The stories of the Old Testament, I feel, even if accurately recorded, trap people in cultural contexts that have nothing to do with their daily lives. Though written generally with the best of intentions, the Bible is an enormous cause of abuse - spiritually, emotionally, and physically – to gay people, women, people of color, Jews, and Muslims, among others. It and the Koran are the most inappropriately cited sources ever written. In the tortured lives of many people, the Bible is certainly not sacred, and therefore burning it is not sacrilegious. Doing so publicly might be really stupid, particularly during a national gay civil rights struggle when you’re trying to convince heterosexuals that you share many of their values. But, it’s not, in my view today, sacrilegious.
If other books can be burned, so too can the Bible. I would prefer not to cause emotional chaos in someone else’s life by doing so, just as I wouldn’t throw darts at a picture of the homophobic “saint” Pope John Paul II in front of devout Polish nuns, burn the American flag in front of my Reagan-loving father, or mock Mohammed in front of a fundamentalist Muslim. But the Bible is not beyond criticism and burning it, in my opinion, is far less abusive of it than misusing it to justify one’s biases.

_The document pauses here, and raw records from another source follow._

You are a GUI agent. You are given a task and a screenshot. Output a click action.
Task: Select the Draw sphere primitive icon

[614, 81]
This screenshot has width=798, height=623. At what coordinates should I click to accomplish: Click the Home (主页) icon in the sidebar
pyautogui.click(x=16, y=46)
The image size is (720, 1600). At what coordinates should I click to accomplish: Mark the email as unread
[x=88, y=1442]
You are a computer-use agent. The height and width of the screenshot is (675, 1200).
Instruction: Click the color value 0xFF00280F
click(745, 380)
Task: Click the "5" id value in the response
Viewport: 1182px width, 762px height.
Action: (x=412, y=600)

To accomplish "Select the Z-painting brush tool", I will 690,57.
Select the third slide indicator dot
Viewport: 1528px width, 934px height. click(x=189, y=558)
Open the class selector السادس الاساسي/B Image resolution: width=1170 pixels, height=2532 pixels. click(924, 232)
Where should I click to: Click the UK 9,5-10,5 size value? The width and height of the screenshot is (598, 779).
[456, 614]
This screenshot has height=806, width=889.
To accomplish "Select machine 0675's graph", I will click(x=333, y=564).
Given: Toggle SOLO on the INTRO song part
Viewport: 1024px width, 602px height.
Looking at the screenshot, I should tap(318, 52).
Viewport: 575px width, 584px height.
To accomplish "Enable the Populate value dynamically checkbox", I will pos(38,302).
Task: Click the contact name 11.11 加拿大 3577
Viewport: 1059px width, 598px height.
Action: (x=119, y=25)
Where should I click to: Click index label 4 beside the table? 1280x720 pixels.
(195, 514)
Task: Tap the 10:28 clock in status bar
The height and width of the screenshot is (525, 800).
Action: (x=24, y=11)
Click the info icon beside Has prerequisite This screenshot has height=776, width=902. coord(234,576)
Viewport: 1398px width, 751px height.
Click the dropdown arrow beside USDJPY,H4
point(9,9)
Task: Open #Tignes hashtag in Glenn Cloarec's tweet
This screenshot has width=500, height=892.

Do I wish I hadn’t chastised the professor for burning the Bible? What I wish was that I hadn’t been so personally horrified by his actions. My emotional reaction was irrational, bordering on hysterical, like the young fundamentalist children in Jesus Camp. Why do we cling with so much fear to such “things” for meaning?
If the future of the world depends on any or all of us believing that Moses brought down the mountain tablets personally inscribed by God, or that Jesus rose from the dead, or that Mary assumed into Heaven in her earthly body, or that Joseph Smith met an angel in America who gave him golden tablets, or that Mohammed ascended into Heaven in a chariot pulled by winged horses, I think that we’re in big, big trouble. And if we can’t challenge religious mythology openly, and laugh about it if we find it funny, then, Zeus bless us, we’re in far worse spiritual and emotional shape than we might imagine.
Nothing should be taboo to discuss, if necessary outside the range of children. Ray and I cringe when we hear the word “nigger” but we recoil even further when we read “the n word.” We hate the word “faggot,” but please don’t start referring to it as “the f word.” Such behavior gives a simple word or event more power than we can possibly manage.
Is nothing sacred then? I do feel that some things ought to be protected at all costs. But they’re not made of paper, cloth, bread, or stone. They’re ideas, like perhaps the ones that each of us has the responsibility to work toward creating a world where every person is adequately clothed, sheltered, fed, and educated, that children have a right to their innocence, and that no one should be victimized because they are different. Why isn’t it considered sacrilegious that we expend so little time, money, and thought on these worthy endeavors? How can we spend billions of dollars every year to fight or to defend gay marriage, rather than investing that enormous amount of money in feeding and clothing the world’s desperately needy? These are burning questions for Ray and for me.